Er erlebte den Kampf der Republik gegen die Faschisten und den Krieg im Krieg, den die sowjetisch gesteuerten Kommunisten gegen die Demokraten führten. Seine Entwicklung zum linken Antikommunisten wurde dadurch beschleunigt.
Als die Deutschen Norwegen besetzten, floh Brandt mit seiner norwegischen Frau und der gemeinsamen Tochter nach Stockholm. Dort lernte er die Kreiskys kennen, ebenso seine spätere zweite Frau Rut. Bruno Kreisky hatte seine ganz eigenen Erfahrungen mit dem Faschismus mitgebracht.
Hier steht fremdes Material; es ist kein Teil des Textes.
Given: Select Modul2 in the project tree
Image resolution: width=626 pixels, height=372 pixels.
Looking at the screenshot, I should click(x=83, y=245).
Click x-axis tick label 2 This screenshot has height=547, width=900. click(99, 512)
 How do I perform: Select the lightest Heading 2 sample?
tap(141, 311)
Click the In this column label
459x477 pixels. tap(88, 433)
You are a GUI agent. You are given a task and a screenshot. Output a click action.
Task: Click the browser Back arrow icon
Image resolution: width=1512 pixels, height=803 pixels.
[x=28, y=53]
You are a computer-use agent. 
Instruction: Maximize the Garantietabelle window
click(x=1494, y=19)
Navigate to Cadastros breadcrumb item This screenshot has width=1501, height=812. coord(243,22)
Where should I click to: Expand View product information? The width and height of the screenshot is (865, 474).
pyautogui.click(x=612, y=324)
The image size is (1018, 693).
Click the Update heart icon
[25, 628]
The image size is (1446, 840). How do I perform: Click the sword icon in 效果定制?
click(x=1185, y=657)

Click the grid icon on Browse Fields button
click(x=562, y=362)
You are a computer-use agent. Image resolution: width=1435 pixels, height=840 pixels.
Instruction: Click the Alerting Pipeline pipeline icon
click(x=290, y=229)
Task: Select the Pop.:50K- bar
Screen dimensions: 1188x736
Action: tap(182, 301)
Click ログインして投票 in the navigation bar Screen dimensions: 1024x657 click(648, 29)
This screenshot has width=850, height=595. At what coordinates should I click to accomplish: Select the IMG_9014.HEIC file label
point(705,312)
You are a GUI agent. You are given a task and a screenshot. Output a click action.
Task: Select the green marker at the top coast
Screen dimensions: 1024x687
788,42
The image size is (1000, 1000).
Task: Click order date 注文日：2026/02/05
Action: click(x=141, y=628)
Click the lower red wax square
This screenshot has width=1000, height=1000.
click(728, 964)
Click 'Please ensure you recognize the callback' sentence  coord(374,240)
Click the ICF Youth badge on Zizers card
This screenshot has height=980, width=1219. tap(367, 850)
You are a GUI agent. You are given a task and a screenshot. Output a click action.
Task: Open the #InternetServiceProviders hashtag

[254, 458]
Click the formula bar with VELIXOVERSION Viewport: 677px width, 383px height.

1936, in dem Jahr, in dem der 23-jährige "Willy" in Berlin vor der Gestapo auf der Hut sein musste, hatte der 25-jährige "Bruno" in Wien im Gefängnis gesessen. Die beiden Exilanten konnten einander also einiges erzählen. Stockholm war ihr Casablanca – "der Beginn einer wunderbaren Freundschaft".
Beide, Brandt und Kreisky, hatten es nach dem Krieg nicht leicht mit der Rückkehr in ihre Heimat. Ihnen begegnete man mit Misstrauen, Ablehnung, Feindschaft. Besonders zu spüren bekam es Brandt.
Alles wurde in Deutschland gegen ihn in Stellung gebracht, vom politischen Gegner und von den Neidern und Feinden in der eigenen Partei (nun wieder die SPD): die uneheliche Geburt, die Scheidung von der ersten Frau (Carlota), die Wiederverehelichung (Rut) und dann die giftigen Parolen: Was hat Brandt draußen gemacht? Hat er auf Deutsche geschossen? Hat er "Verrat" begangen?
Bis in die 1960er-Bundestagswahlkämpfe, aber vorher in Berlin schon in SPD-internem Machtgerangel sollte diese Flüsterpropaganda eine große Rolle spielen und fatale, anhaltende Wirkung entfalten. Willy Brandt hat unter dieser besonderen Form von Feindseligkeit und Infamie zeitlebens gelitten. Verständlich ist, dass er, so vorgeschädigt, 1974 die internen Intrigen im Gefolge der Affäre um den DDR-Spion im Bonner Kanzlerbüro und die Verknüpfung mit Gerüchten über Frauengeschichten weder abschütteln noch aussitzen wollte.
Musste er deshalb zurücktreten?
Er hätte nicht müssen. Doch irgendwann reicht's eben, nach all dem Vorlauf, all die Jahre. Der unnötigste Kanzlerrücktritt der deutschen Nachkriegsgeschichte blieb so ausgerechnet dem erfolgreichsten Kanzler vorbehalten.
Doch die Erinnerungen an Willy Brandt gehen über diesen grotesken Zwischenfall hinaus. Das war ja noch lange nicht das Ende der Geschichte. Zum Glück.